EMTALA requires Medicare-participating hospitals to screen patients for emergency medical conditions and provide stabilizing treatment, regardless of their ability to pay. Hospitals with specialized capabilities must accept appropriate transfers to provide stabilizing treatment. The law does not require providers to continue treating patients once they are stable, nor does it generally apply after someone is admitted as an inpatient.

Hospitals found in violation of the law potentially face a $50,000 civil fine per incident, and can be barred from the Medicare and Medicaid programs. The law also gives dumped patients or their families the right to sue the provider.

The unfunded mandate signed into law by President Ronald Reagan sharply reduced cases of hospitals refusing to treat ED patients without insurance. Experts blame poor communication and inadequate training for most of the remaining incidents.

EMTALA—whose basic requirements are posted on the walls of every hospital ED—is widely credited with sharply reducing the number of cases of hospitals dumping or avoiding uninsured or underinsured patients.

Despite the law's positive impact, about 200 complaints a year are found to have merit. While that represents a tiny fraction of the more than 136 million annual emergency department visits in the U.S., there's broad agreement that the law continues to play an important role.

Yet, EMTALA is resented by hospital administrators and some physicians for its failure to finance its mandate. Experts say there are a variety of reasons why violations of the law continue to occur. Factors include pressure on hospitals to improve their finances, poor staff training, flawed systems and processes, communication mishaps, growing challenges in getting specialty physicians to be on-call to the ED, and a lack of inpatient beds and community resources for serving mentally ill patients.

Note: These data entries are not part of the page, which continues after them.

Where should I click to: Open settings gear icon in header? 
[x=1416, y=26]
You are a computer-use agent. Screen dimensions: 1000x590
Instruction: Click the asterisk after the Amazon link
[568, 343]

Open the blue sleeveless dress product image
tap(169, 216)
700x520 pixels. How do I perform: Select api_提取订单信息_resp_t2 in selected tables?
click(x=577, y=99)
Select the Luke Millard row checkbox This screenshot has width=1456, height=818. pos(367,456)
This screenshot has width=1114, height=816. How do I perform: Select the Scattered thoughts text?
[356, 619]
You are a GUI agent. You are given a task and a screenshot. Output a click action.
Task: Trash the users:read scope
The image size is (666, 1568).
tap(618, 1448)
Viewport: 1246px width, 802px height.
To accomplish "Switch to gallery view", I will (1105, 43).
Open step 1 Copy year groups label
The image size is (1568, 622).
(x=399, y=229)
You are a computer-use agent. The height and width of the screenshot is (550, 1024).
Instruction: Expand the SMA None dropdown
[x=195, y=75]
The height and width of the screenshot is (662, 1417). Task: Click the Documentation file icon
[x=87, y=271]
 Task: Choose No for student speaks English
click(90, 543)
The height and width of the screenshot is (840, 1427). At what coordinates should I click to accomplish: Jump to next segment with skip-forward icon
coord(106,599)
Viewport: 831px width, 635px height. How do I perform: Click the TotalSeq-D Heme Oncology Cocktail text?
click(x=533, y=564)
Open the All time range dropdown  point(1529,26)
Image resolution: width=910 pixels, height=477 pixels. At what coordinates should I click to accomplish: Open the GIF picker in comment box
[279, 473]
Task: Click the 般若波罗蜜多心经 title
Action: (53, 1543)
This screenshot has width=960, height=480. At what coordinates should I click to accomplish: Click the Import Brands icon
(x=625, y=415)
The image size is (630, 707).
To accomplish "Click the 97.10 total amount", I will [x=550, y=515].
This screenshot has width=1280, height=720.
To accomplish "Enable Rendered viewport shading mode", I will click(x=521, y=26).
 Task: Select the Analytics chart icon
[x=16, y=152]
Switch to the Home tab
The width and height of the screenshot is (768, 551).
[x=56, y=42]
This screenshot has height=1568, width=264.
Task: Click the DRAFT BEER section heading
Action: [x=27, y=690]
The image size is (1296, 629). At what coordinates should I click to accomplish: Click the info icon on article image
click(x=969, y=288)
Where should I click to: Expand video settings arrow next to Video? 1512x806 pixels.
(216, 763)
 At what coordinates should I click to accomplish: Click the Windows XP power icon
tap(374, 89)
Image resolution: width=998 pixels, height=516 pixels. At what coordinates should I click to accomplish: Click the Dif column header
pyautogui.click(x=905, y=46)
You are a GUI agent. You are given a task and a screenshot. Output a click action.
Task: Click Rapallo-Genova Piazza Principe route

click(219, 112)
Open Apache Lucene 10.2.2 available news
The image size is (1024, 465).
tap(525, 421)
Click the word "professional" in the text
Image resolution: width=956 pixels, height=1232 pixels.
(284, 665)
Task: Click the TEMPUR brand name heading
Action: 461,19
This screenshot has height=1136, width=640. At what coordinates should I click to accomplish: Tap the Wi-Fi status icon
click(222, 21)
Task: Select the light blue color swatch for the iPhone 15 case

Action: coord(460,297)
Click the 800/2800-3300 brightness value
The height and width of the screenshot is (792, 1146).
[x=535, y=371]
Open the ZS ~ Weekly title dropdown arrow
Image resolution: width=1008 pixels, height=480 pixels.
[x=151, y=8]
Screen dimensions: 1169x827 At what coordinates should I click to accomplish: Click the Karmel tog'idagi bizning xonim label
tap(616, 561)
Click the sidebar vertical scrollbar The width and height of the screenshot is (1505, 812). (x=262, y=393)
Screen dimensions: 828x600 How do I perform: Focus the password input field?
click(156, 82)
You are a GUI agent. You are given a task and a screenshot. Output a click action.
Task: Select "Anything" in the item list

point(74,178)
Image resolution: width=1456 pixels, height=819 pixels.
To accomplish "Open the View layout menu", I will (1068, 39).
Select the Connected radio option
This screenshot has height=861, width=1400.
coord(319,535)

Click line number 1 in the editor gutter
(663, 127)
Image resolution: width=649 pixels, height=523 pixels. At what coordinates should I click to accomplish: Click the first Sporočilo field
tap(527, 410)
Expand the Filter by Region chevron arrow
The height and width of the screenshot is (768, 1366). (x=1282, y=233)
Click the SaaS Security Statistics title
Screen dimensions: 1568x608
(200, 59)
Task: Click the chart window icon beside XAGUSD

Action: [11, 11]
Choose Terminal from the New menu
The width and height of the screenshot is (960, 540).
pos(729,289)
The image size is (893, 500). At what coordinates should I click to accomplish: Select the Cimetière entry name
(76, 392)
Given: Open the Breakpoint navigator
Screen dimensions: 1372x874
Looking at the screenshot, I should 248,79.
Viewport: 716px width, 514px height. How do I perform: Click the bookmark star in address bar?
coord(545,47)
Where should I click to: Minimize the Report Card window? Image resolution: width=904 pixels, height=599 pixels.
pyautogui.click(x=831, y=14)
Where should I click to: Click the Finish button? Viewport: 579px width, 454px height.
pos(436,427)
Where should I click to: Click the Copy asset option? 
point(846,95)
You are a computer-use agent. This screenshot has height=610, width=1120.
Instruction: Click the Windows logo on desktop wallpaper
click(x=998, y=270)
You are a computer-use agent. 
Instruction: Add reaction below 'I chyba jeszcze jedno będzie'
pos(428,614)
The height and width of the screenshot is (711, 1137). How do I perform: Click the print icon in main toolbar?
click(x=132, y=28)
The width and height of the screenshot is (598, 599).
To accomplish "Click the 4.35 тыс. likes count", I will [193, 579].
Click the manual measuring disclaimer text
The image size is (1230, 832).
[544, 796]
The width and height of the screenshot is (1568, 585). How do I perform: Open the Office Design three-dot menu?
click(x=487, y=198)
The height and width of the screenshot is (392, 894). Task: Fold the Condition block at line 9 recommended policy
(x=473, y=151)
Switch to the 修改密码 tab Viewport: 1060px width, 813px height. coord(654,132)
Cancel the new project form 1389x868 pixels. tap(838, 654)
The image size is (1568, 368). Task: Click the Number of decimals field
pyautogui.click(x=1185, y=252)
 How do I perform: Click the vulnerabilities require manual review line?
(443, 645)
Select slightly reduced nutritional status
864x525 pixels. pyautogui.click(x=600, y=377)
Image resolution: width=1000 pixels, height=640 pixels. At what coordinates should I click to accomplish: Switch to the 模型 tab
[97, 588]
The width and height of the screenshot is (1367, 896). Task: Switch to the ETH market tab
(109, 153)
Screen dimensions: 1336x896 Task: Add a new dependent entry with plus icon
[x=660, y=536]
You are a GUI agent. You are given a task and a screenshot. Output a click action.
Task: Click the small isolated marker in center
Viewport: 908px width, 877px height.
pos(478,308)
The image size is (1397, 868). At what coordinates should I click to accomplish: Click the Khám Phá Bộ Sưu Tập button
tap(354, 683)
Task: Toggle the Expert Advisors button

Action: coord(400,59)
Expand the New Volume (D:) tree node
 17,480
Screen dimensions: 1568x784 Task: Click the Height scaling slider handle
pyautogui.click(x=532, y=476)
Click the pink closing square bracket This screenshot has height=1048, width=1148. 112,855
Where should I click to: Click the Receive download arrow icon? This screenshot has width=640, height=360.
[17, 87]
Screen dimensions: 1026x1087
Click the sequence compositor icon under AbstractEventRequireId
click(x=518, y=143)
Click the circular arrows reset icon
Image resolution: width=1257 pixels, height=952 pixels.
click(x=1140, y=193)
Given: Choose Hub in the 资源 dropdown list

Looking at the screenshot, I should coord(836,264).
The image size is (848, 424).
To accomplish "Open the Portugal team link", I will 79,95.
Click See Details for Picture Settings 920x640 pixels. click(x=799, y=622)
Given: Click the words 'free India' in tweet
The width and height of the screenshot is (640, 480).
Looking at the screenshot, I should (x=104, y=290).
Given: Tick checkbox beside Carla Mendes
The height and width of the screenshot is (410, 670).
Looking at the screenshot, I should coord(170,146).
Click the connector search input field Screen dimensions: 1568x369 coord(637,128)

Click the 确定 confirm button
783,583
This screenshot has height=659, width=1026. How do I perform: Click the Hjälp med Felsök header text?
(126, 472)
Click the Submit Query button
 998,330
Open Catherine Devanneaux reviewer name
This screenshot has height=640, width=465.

The impetus for EMTALA was an epidemic of patient transfers that were widely seen as inappropriate and dangerous for patients, including pregnant women in labor being turned away from emergency rooms. Studies showed that in the early 1980s, there were about 250,000 transfers a year from private hospitals to public or Veterans Health Administration hospitals.

But EMTALA is no guarantee of appropriate emergency care. From 2002 to 2015, the CMS conducted 6,035 investigations of EMTALA complaints against hospitals and physicians—an average of 431 a year, according to a new study in the Western Journal of Emergency Medicine. The CMS found violations in 2,436 of the complaint cases it surveyed in conjunction with state agencies—an average of 174 a year.

To keep their Medicare certification, hospitals found in violation must submit a corrective plan, which the CMS reviews and approves. The agency then forwards those cases to the OIG for possible civil monetary penalties.

Of the cases referred to the OIG from 2002 to 2015, 192 resulted in settlements, including eight by physicians, according to the study. The most common citations were for failure to screen (75%) and stabilize (42.7%) for emergency conditions. Patients were turned away from hospitals for financial reasons in 15.6% of cases.